§ AIM OF THE EXERCISE
Can you lay out the material from the line with "Given: Open the page preview thumbnail" to the line with "point(639,298)" as a JSON list of strings, one string per line and blank lines omitted? Leave the pictures out.

§ Dataset rows
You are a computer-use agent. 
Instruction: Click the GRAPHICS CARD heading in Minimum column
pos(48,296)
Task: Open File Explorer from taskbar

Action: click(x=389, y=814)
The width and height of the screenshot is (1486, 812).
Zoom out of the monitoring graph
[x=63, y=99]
...
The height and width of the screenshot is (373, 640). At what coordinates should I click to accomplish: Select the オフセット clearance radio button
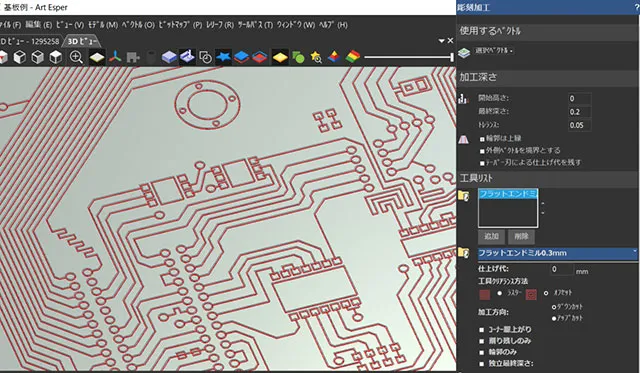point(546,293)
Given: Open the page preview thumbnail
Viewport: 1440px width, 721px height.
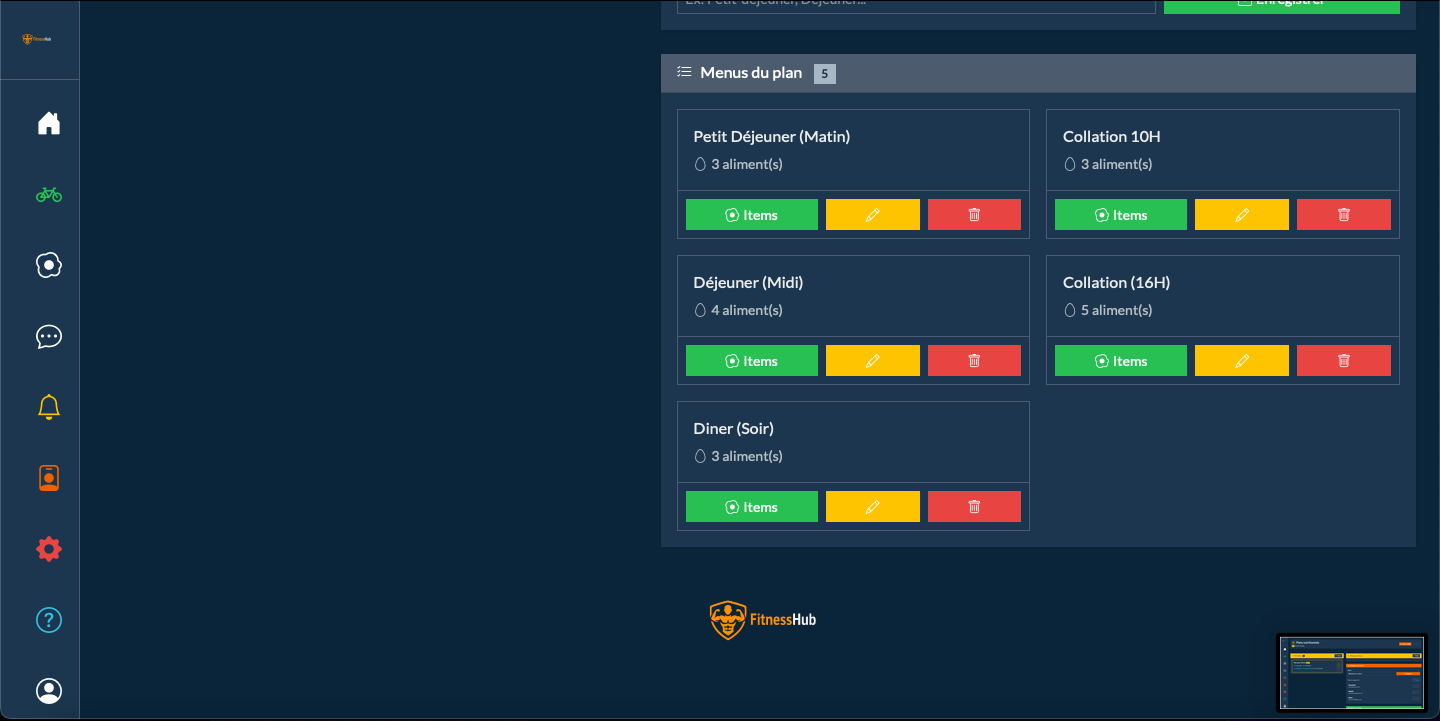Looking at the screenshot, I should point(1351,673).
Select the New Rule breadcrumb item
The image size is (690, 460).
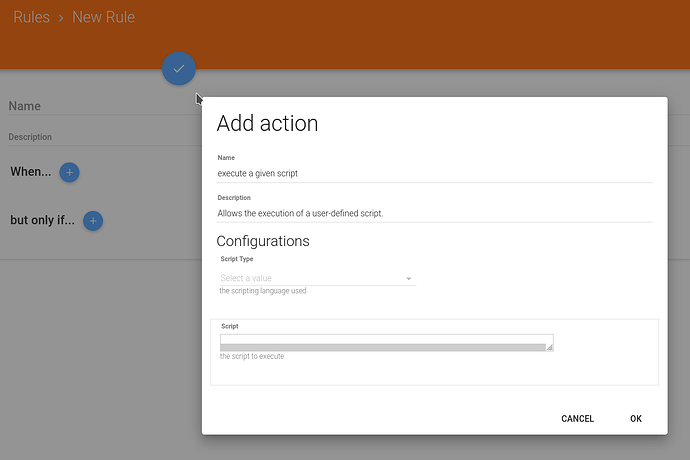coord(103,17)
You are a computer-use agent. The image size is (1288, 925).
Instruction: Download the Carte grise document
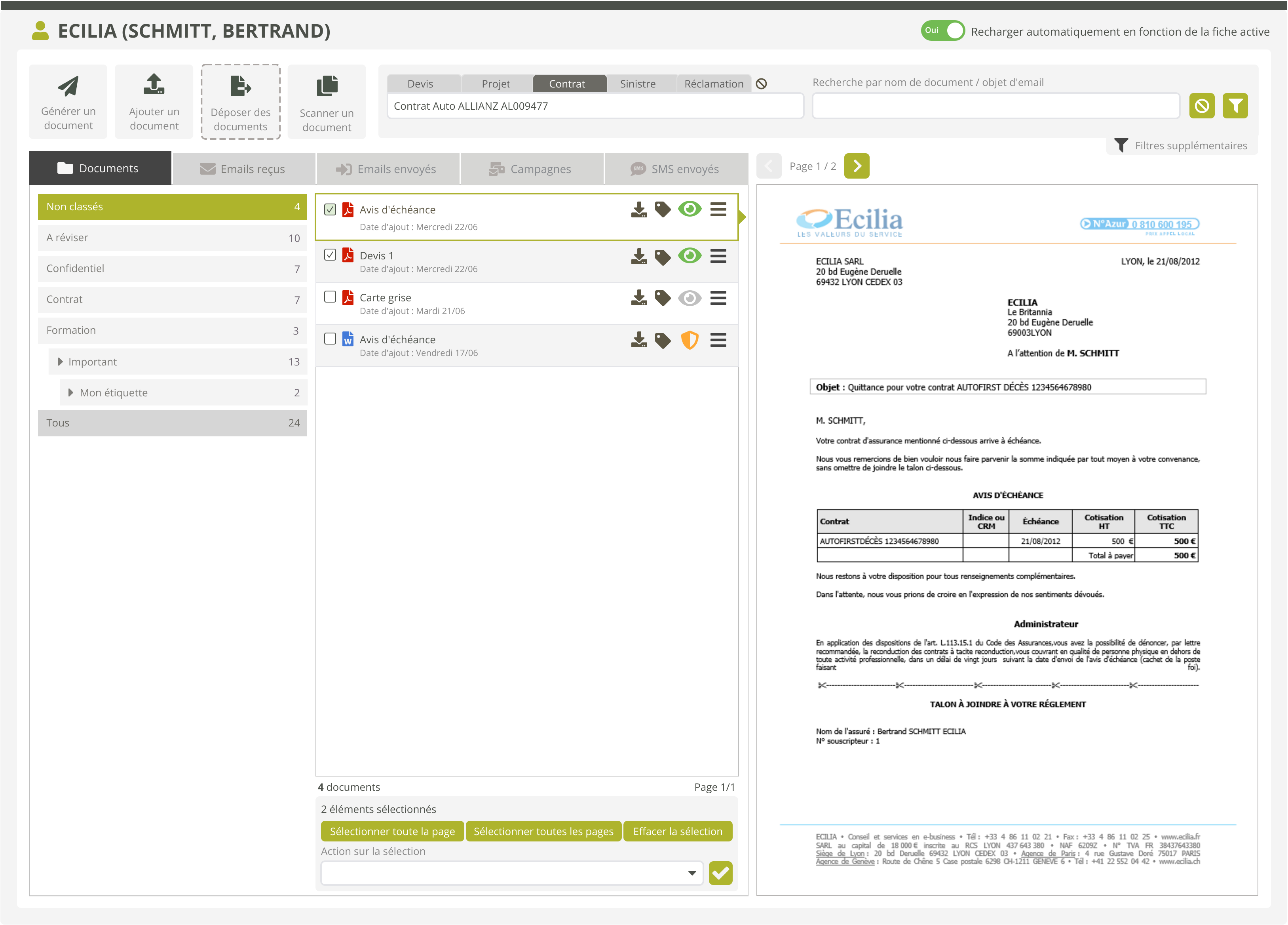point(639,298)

§ SOLUTION BELOW
[
  "Given: Open the page preview thumbnail",
  "Viewport: 1440px width, 721px height.",
  "Looking at the screenshot, I should point(1351,673).",
  "Select the New Rule breadcrumb item",
  "The image size is (690, 460).",
  "coord(103,17)",
  "You are a computer-use agent. The image size is (1288, 925).",
  "Instruction: Download the Carte grise document",
  "point(639,298)"
]